Autre point très positif : mettre en lumière que tous les produits bio ne sont pas obligatoirement « bons » pour notre santé.

SolynAvis

Nul n’est parfait. La notation de Yuka vous dira que le sel est trop salé et que le sucre est trop sucré… mais saviez-vous que vous pouvez trouver des additifs dans du sel ?! Trop de sucre dans de la sauce tomate ?! Et c’est ainsi que l’appli tire son épingle du jeu. Son idée est bonne, intuitive et c’est un vrai coup de pouce pour nous aider à mieux consommer. Yuka nous veut du bien alors prenons ce qu’il nous offre de positif. Attention juste à ne pas le laisser « réfléchir à notre place » car l’application n’est pas infaillible : c’est une bonne base pour nous guider vers une meilleure éducation nutritionnelle et surtout, une bonne arme pour montrer aux industriels qu’ils ne nous feront plus avaler n’importe quoi !

Il ne vous reste donc plus qu’à télécharger cette application qui va à coup sûr vous motiver à modifier le contenu de votre assiette.

La nouveauté : la version scan des cosmétiques est enfin disponible.

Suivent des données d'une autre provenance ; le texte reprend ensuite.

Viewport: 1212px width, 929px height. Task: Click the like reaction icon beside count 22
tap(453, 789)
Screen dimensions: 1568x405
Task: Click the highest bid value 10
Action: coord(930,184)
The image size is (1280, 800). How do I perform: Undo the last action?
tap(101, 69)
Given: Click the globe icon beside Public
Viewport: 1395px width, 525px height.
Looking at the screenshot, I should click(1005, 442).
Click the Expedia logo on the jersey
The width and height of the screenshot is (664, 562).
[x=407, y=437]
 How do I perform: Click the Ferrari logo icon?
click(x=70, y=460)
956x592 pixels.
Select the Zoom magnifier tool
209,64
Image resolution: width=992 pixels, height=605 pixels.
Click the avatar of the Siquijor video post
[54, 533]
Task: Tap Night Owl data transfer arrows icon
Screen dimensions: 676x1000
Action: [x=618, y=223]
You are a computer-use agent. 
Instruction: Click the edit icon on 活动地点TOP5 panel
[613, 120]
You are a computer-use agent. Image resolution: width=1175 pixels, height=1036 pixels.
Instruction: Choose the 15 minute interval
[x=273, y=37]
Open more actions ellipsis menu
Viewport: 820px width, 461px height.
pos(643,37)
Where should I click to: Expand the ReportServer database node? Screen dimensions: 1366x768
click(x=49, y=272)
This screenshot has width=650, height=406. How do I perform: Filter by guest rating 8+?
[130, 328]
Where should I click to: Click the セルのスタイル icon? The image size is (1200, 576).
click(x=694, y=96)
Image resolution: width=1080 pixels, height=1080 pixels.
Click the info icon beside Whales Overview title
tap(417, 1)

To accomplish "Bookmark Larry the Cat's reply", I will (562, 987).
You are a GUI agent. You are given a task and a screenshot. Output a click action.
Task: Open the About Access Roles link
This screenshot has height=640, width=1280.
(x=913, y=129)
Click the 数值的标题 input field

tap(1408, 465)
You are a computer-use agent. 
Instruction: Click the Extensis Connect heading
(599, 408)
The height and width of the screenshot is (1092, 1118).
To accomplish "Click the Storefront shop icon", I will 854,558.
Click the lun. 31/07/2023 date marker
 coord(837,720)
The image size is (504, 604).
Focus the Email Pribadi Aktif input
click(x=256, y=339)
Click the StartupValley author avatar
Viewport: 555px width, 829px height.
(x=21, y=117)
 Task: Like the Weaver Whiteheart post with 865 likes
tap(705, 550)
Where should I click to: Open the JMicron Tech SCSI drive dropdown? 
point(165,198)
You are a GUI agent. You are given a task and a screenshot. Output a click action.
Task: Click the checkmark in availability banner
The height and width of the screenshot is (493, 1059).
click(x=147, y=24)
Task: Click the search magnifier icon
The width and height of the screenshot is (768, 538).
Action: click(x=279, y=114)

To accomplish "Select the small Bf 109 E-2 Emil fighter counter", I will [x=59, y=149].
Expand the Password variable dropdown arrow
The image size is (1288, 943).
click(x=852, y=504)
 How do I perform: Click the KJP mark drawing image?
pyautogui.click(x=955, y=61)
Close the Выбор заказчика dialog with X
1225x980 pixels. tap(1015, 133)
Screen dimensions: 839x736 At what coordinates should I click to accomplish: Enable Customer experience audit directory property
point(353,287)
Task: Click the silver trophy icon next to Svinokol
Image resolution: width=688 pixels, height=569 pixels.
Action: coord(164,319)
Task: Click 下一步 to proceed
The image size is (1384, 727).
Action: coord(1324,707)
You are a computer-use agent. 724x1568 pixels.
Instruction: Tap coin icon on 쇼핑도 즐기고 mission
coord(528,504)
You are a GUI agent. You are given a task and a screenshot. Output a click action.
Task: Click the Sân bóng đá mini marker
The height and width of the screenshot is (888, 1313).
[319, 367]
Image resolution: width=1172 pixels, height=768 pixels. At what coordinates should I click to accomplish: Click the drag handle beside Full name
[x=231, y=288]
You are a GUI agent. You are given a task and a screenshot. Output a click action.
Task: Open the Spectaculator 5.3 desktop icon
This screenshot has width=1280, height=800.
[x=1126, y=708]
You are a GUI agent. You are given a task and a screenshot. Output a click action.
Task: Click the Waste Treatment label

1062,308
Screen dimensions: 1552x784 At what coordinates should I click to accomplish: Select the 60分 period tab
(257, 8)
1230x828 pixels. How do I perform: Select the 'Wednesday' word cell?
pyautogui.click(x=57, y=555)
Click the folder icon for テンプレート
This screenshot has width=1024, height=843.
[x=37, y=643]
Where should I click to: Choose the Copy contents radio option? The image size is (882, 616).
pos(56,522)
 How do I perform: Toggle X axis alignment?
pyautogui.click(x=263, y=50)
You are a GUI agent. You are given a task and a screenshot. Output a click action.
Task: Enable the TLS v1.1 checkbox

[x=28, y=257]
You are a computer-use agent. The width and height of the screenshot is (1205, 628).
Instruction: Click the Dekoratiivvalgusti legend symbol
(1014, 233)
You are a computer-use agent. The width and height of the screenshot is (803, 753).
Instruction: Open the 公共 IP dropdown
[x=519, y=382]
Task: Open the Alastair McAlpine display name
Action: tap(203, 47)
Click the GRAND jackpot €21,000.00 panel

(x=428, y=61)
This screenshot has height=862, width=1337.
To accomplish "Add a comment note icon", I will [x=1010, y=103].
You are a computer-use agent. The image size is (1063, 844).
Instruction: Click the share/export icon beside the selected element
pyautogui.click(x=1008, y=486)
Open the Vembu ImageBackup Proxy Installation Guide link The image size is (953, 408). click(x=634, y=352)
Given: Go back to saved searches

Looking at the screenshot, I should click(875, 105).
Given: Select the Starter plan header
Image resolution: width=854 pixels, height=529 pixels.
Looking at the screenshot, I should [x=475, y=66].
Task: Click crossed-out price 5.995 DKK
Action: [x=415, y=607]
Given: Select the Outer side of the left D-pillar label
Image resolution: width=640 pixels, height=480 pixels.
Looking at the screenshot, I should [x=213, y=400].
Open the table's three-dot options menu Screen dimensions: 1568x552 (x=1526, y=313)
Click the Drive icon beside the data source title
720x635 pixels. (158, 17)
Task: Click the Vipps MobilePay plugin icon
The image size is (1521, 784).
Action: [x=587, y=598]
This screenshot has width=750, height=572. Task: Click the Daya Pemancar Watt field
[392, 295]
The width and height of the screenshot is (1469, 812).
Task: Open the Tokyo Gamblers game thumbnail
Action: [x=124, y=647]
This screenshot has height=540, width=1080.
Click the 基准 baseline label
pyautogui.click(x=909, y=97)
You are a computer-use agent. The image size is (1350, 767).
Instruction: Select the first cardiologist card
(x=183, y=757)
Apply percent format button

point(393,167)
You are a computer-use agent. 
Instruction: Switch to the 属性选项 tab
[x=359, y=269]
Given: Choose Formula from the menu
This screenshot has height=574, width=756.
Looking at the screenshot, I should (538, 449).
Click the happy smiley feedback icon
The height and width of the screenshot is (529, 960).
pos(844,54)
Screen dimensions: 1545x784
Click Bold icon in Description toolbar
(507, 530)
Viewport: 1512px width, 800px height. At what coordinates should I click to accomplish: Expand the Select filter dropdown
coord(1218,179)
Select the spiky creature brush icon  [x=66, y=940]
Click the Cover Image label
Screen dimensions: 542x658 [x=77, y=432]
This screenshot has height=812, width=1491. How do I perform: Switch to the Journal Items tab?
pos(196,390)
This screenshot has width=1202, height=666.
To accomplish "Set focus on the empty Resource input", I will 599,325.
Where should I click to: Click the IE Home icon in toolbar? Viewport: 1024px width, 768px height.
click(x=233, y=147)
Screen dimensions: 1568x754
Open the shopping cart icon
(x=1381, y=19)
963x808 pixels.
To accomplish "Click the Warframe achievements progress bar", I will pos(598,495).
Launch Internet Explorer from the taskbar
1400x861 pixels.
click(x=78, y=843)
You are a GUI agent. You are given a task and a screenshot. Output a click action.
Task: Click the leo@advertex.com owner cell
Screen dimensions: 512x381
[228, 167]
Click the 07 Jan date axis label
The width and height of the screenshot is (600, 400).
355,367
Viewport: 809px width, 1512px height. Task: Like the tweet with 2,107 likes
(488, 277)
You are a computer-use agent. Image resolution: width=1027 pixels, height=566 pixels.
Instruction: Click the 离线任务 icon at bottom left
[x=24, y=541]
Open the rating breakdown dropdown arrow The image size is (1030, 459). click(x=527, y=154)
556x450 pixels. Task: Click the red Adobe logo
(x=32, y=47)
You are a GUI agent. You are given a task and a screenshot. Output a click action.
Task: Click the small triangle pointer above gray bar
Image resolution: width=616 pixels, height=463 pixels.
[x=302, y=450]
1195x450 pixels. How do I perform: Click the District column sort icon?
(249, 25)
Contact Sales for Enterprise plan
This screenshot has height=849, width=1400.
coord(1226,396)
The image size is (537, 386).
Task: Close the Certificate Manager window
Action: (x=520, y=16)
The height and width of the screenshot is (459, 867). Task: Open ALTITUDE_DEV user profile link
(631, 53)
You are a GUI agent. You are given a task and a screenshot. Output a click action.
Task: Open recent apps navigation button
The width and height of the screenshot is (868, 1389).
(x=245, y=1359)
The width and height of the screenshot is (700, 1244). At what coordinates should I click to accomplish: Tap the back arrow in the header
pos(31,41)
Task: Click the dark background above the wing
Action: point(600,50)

Une bonne entrée en matière dans le sujet sensible des cosmétiques – mais ne négligez pas le site La vérité sur les Cosmétiques, une base de données bien plus complète et surtout tenue par des professionnels du secteur (je vous en ai parlé en détail dans mon tout premier post « Cosmétiques naturels : les pièges du greenwashing »).